Ela reconhece que decisões como esta reforçam a necessidade do fortalecimento da palavra da vítima, do reconhecimento das desigualdades estruturais e da violência como um todo, que marca a vida da grande maioria das mulheres, rompendo com a internalização de estereótipos prejudiciais de gênero empregados contra mulheres, evitando assim, que suas condutas e ações sejam deslegitimadas.
“É preciso que os operadores do Direito sejam profundamente sensibilizados pelo tema da violência doméstica e treinados para entender a realidade escondida nas entrelinhas dos relatos e do histórico familiar, movimentando o poder judiciário para exigir a reparação das vítimas. Da mesma forma, é fundamental que magistrados reproduzam decisões como esta, fortalecendo a proteção integral à vida, à saúde, à dignidade e contribuindo diretamente para o aumento da proteção às vítimas que contarão com a certeza de que o aparato judicial está trabalhando para protegê-las, reconhecendo as suas vulnerabilidades”, pondera.
Violências
A diretora nacional do IBDFAM ressalta que a má aplicação da Lei Maria da Penha e a não aplicação da indenização re ipsa, gerava mais uma forma de violência de gênero. Segundo ela, é preciso garantir que o Estado chegue antes da ameaça, da violência psicológica, da violência patrimonial, ou a tempo de coibi-la, sob pena de participar do silêncio cúmplice das instituições.

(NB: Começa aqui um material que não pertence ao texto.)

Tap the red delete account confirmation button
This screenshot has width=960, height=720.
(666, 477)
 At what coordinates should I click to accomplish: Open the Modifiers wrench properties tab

“Enquanto houver silêncio institucional e normalização da violência de gênero, o Brasil seguirá falhando em sua missão mais básica: proteger a vida. Portanto, este julgado impacta positivamente não apenas na vida da vítima, mas também na sociedade como um todo, refletindo uma mudança de paradigma extremamente importante para a construção jurídica mais justa, baseada na busca da igualdade real e no enfrentamento da violência de gênero”, comenta.